では内部犯だと仮定して,他の部員に犯行が可能だったかと言うとそうも言い難い。新聞部は部長,副部長の下に2名の班長がいる。紙面を作成する都合で文化と報道の2つの班を設けているらしく,班長の下に更に副班長と各部員が所属している。ミーティングに出席していたのは部長を別として副部長,両班長の3名。共犯の可能性を除けば,彼らには部長と同じくアリバイがある。
新聞部はその歴史に似合うだけの部員数を誇り,役職のない部員だけでも50人近いのだけれど,学察ではその全員のアリバイを調べ上げた。その結果共犯の可能性を除いて,犯行が可能であったのは僅か3名。それ以外の部員は取材中か,そもそも校内に残っていない者がほとんどだった。その3名にしたって,どうやって密室を作り上げたのかという疑問が残る。部外の犯行と考えたとしても同じことが言える。
「つまり,密室の謎を解かない限り真相を突き止めることは不可能ってことね」
わたしは保管庫内を物珍しそうに見回す井上にそう結論付ける。井上は聞いているのかいないのか,焦げ跡の残るロッカーの中を覗き込んでいる。
この野郎っ,無理を通して何とか許可を取り付けたわたしに感謝の一言すらないのか。
苛立つわたしに構うことなく,井上はロッカーの中を確認していたかと思うと,ばね仕掛けの人形のように急に立ち上がり,中央の古びた机を迂回し対面の窓を調べ始める。ほとんど感情を露わにしない表情と相まって,予測不能なその動きはまるで人間でない別の生き物のようだ。この調子だとその内床の上に四つん這いになってもおかしくはない。
「学察ではどう考えているのです?」
滑りを確かめているのか,出入り口対面の窓のクレッセント錠を開け閉めしながら背を向けつつ問いかけてくる。窓からの侵入を疑っているのだろうか。しかし学察が足を踏み入れた時点で錠は下りていたし,高さや人の目がある分扉からの侵入より難易度は高そうだけれど。
「最有力なのは,ぼや発見時の佐々木先生が共犯関係にあったという可能性。ただ,他の場合もそうなんだけれど動機が不明なんだよね」
焼失したのは過去のものを含めた1200を超える新聞のみ。燃焼していた時間は長くても精々10分程。顧問が共犯であるとすれば,先生は鍵を(部員に限らない)生徒に渡して火を放たせた後,鍵を受け取ると今度は自ら保管庫に向かい消火活動に取り組んだことになる。
データが別にあるため,今月の新聞は遅れこそしたものの発行されたわけだから,新聞の焼失が目的であったとは考えにくい。
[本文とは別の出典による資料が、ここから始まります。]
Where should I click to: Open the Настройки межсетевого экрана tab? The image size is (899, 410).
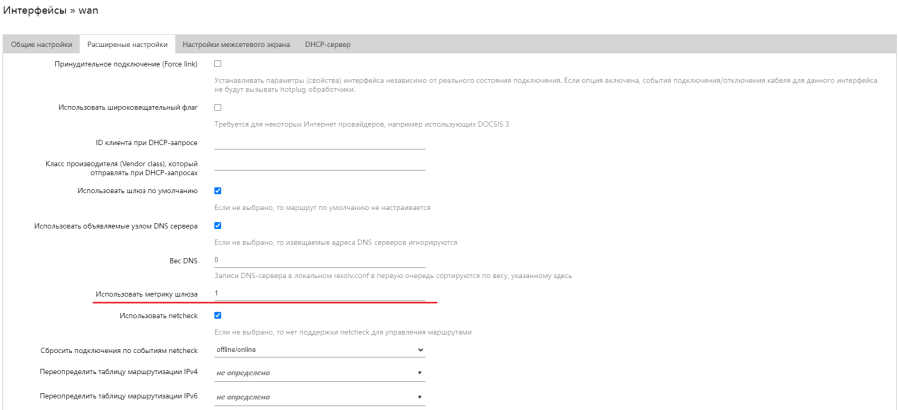(236, 45)
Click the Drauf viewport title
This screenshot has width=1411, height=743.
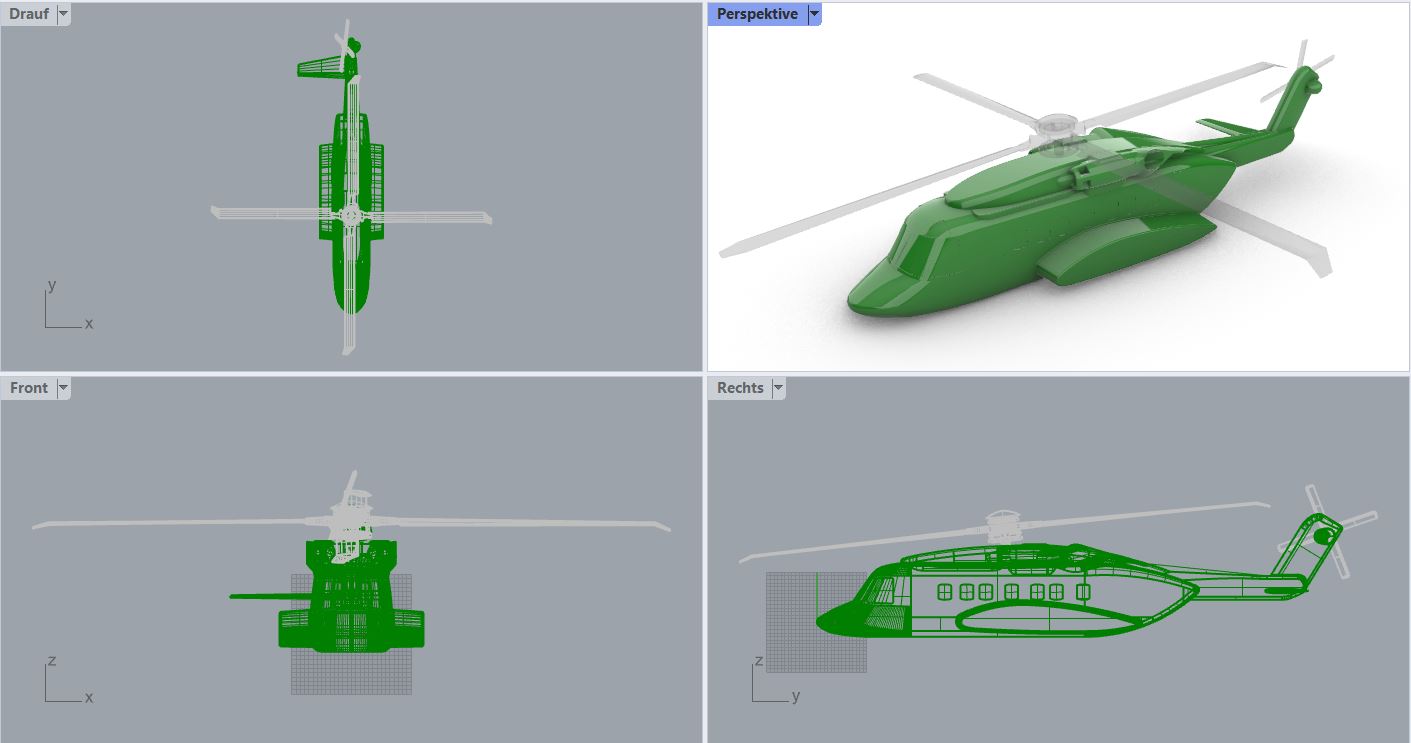coord(29,14)
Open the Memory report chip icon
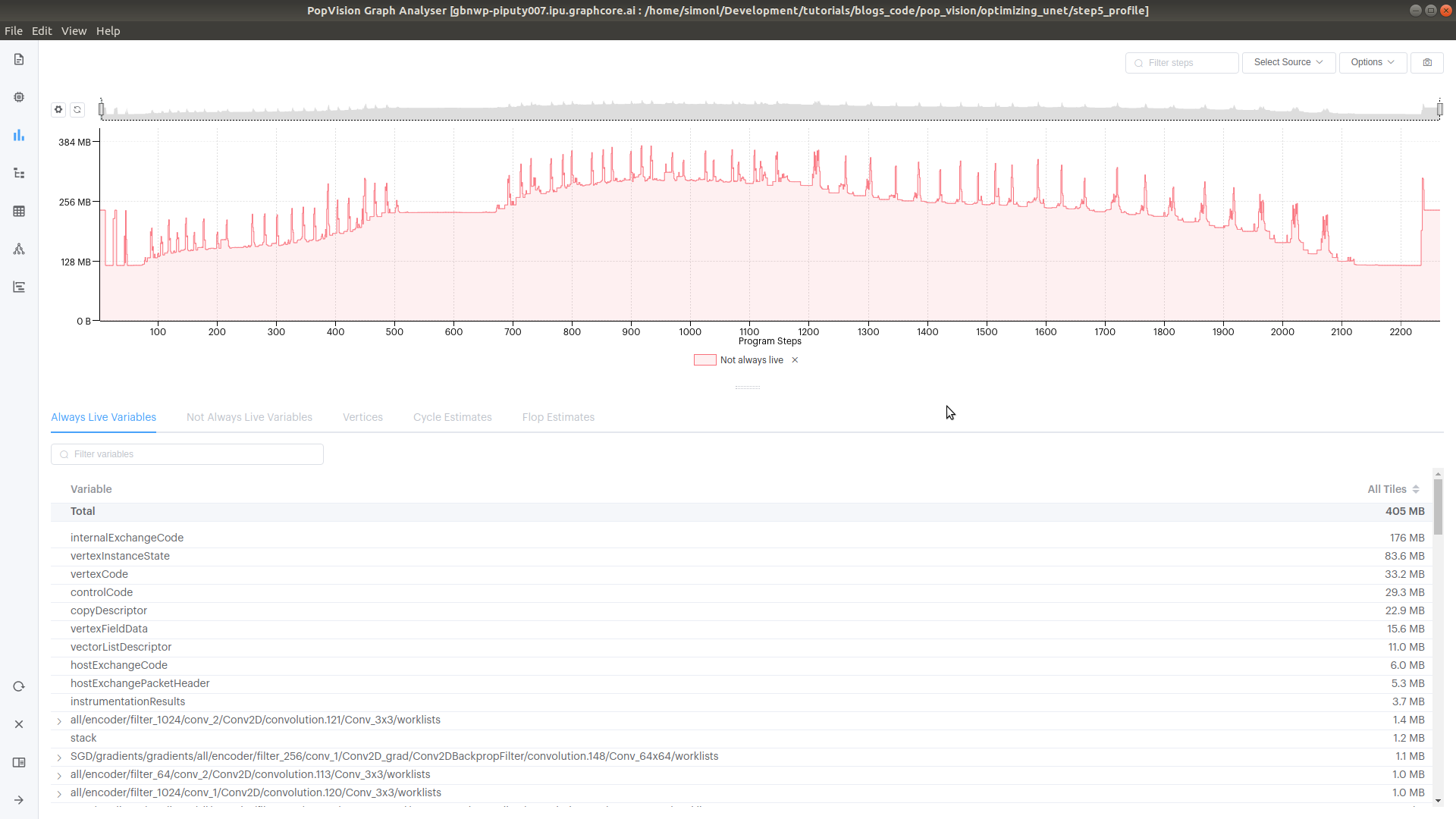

それとも,発行を遅らせること自体が目的だったのだろうか。でも再発行前後の紙面を確かめてみたけれど佐々木先生に関係する記事はなさそうだったし,先生が犯人だった場合もう1人の鍵の持ち主である部長のアリバイがない時に放火する方が疑いを分散出来て合理的なはず。
「部長が共犯関係にあるという可能性は検討されていないのですか?」
窓の鍵を弄ぶのに飽きたのか,ロッカーに納められているファイルを取り出してパラパラと過去の新聞を捲っている。わたしは鍵を貸してくれた部長を思い出し手の中の鍵を何となく撫でた。
「実は,捜査が始まった段階では真っ先にその可能性が疑われていたんだよね。でも,捜査を進める内にその可能性は否定されていった」
理由は,どこにでもあるような人間関係の拗れだ。
新聞の作成に際し2つの班で分業を行っているということだけれど,それは言い換えれば対立が生じる下地があるということだ。新聞部の慣習として代替わり毎に文化・報道の各班長が部長・副部長を交互に歴任してきたらしい。けれど現部長である是枝顧寄3年生が就任する時,その形式が打ち破られた。文化班班長だった是枝部長は,文化班副班長を副部長に据えたのだ。つまり報道班班長,副班長の両名は役職が上がることなく新年度を迎えたことになる。それ以前より両班の対立は少なからずあったらしいけれど,このことをきっかけにより深刻化してしまったそうだ。
『これまでの校内新聞は部活で何か成績を残したり,学察が解決した事件を追ったり,何か新しい変化が起きたらそれを伝えるという受動的な役割しか担ってこなかった。積極的に情報を扱うには比較的柔軟性の高い文化面を拡充する必要がある』
是枝部長に何故対立を深めるようなことをしたのか聞いた時,彼はこう答えた。それを聞けば尤もらしいけれど,そのせいで当ての外れた報道班の面々は納得しないだろうし,本当に文化班副班長を副部長に格上げする必要があったのかという点に関しては疑問が残る。
だけど,だからこそミーティングに参加していた面々が協力するとは考えにくい。
「今回のぼやを起こすために敢えて対立が深まっている振りをしていたという線も考えられますけれどね」
相変わらず動機は不明ですが。
井上は何気なくそう独り言つけれど,わたしは目から鱗が落ちた気分だ。確かに,現実にあり得るかどうかはともかく可能性としては全くないわけではない。というか,学察でその線を疑っている捜査員はいないのではないだろうか。
「一先ずややこしい可能性には触れないでおきましょうか。ですがそうなると顧問による犯行と同じ程度に是枝部長が第三者に鍵を渡していたという可能性が考えられますね。今月の発行を遅らせたり過去の新聞を焼失させたりするのが犯行の目的とすれば不自然ですが報道班との対立による嫌がらせと考えれば筋が通らないとも言えません。対立の事情を知った上で事件を概観すると部長にアリバイがあるのは作為的に思えますね」
井上はつまらなさそうにそう言いながらファイルを戻す。動機が見通せないものの可能性がいくつか絞り込めたため,半ば事件を解き明かしたつもりなのだろうか。
だけど,学察をなめられてもらっては困る。その程度の可能性考慮しなかったわけではないのだ。
「残念だけどそれはありえない。是枝部長はキーケースにここの鍵を保管しているんだけど,部室にいる間そのケースを机の上に置くのが習慣だったみたい。そして事件当日のミーティング中も,報道班の班長が机の上にそのケースがずっと置かれていたのを確認しているんだって」
この密室はそう簡単に開かない。
それが分かったのだろう,井上は新しいおもちゃを手に取った子供のように笑った。